The best thing about the 2012 Detroit Auto Show is that it's full of new cars. Yes, that sounds obvious, but go stick with me for a moment.
For years, you'd come here and all the unveilings would be of bloated 4x4s and pickups. They were designed to get you to the end of the world or carry a ton of lumber, but they were marketed and used for Bubba and Billy-Bob to go bowling. And it made visiting Europeans feel like total outsiders.
Then came an era of bankruptcy and near-economic meltdown. The American industry was deep in a panic and tried like mad to distract us with feckless half-baked lentil-powered alternative-energy concepts that'd never see the light (honourable exception, Chevy Volt).
But this year it was proper cars everywhere you looked. Not just the marvellous Acura (Honda) NSX and rather lush Lexus LS-LC, or those nifty little Chevy coupe concepts. But real cars that makes the Detroit show, and Detroit's car makers, look globally relevant.
There were a whole bag of Mondeo-sized saloons, one of which is the new Mondeo itself. The Dodge Dart, which we won't get but will probably be more than OK. (It'll spawn a Fiat which we will eventually get.)
The Cadillac ATS (above), and a lovely concept version of its Lincoln rival, the MKZ (below). There's an interesting contrast here. Cadillac has gone the BMW route and built a bespoke rear-drive platform. Cadillac people say that's the only way to be taken seriously as a prestige maker.

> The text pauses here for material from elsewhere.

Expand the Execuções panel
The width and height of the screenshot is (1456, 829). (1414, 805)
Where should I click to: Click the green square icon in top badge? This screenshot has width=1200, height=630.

Whereas the Lincoln is a poshed-up (really beautifully poshed-up) Mondeo, with front-drive or AWD.
Ford people say Cadillac is being arrogantly over-optimistic and will never get the RWD investment back. GM people say Lincoln, by using a Ford platform, isn't showing commitment.
I think either could work and either could fail. What matters is the quality of execution of the cars, and the marketing and the dealers. Never mind what we petrolheads think about, it doesn't really matter which wheels are driven. Out there in the real world, the Audi A4 does just fine against the BMW 3-series.
We'll skate over the Acura (posh Honda) ILX, a saloon in the same size class, billed as ‘entry-level luxury' for people who can't afford a BMW. Hmmm, wasn't that what Rover and Saab were aiming for? Look what happened to them.